After reading the Wikipedia account of Hypatia’s life, it seems Agora’s account of what transpired is as valid as anybody else’s. Not much, for certain, is known about her except that she was a brilliant thinker who was murdered in the prime of her life by monks. None of her works survive and all the theories, attributed to her in the movie, are conjecture.

In Agora, the Christians come across much as Muslims do today. Obviously, reality is much more complicated. The movie has Christians destroying the great library at Alexandria, but nobody really knows how the library was destroyed.

Why did Christianity spread so rapidly in Roman Egypt? Perhaps traditional Egyptian beliefs had been on the decline for centuries, as had the Greco-Roman pantheon. Greek philosophy, and ever-changing Roman emperors, had weakened the old gods to the point where only formalities remained and few still believed in their power. Greek philosophy was one of the first attempts at secularism and free-thinking. But the Egyptians were not ready for it. They had nostalgic memories of their own pharaonic theocracy in centuries past. As soon as Christianity gained some authority, they latched onto it as a return to the past. Religious authority was what they craved and Christianity was the only vehicle available to them that had any credibility. The Egyptians were sick and tired of Greco-Roman secularism and politics masquerading as religion. They wanted the real thing but their old gods were dead. Their anger toward Hypatia may have actually been anger toward secularism. A secularism that had been imposed upon them by force through Greeks like Hypatia.

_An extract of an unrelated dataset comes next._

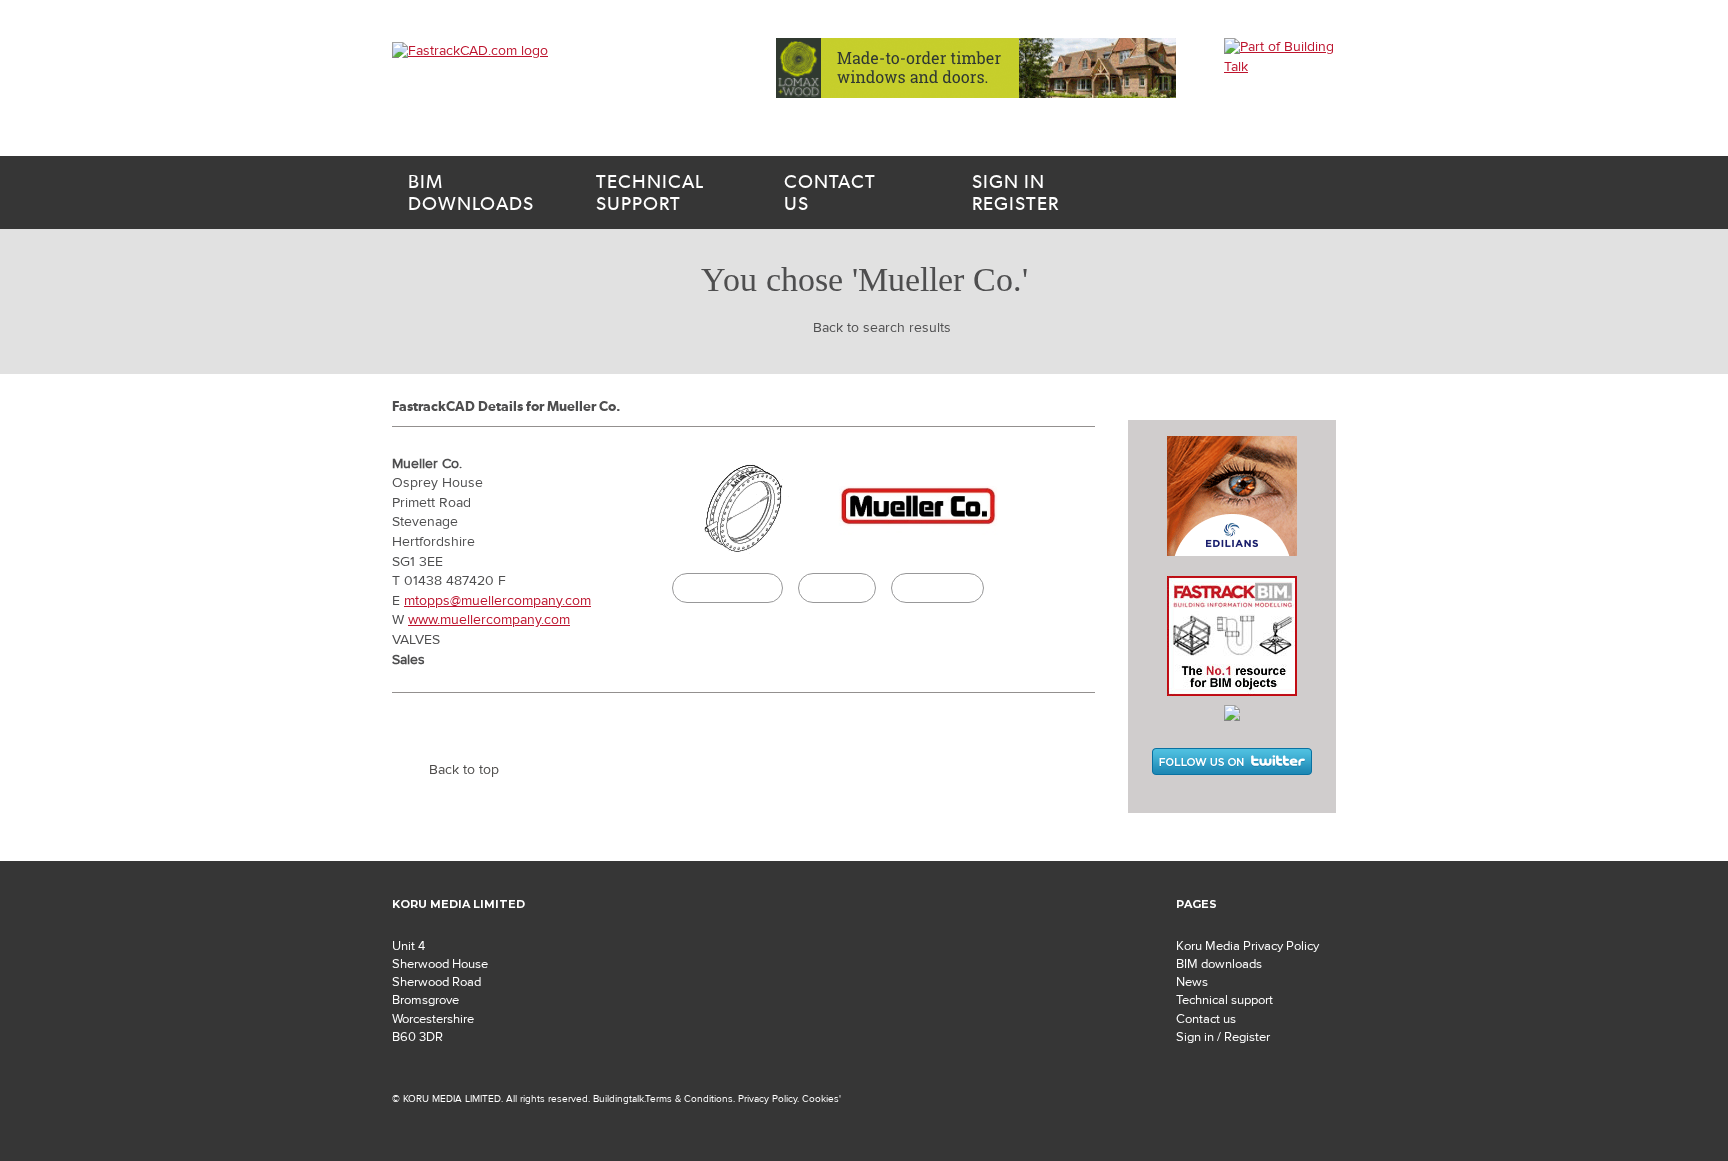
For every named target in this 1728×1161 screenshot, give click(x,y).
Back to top (464, 770)
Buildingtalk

In our own day, knowledge far greater than anything Hypatia could have imagined is at our fingertips. It’s there for the taking. But most people are more interested in celebrities or sports. Politics is a combination of the two. We’re swimming in knowledge and yet few seek it for its own sake. In its stead, faith sustains them. Whether it’s the blind faith of liberalism or an organized religion. Modern Western civilization can flourish because Christianity has lost the power to impose its will on others. It can no longer decree inquisitions, burn witches or force scientists to deny their work. It lurks in the background, mostly harmless and sometimes helpful. But what about the teeming multitudes who practice Islam? While there are some signs that it too is receding to the background, the process might take centuries. We must recognize the risks – something Hypatia failed to do.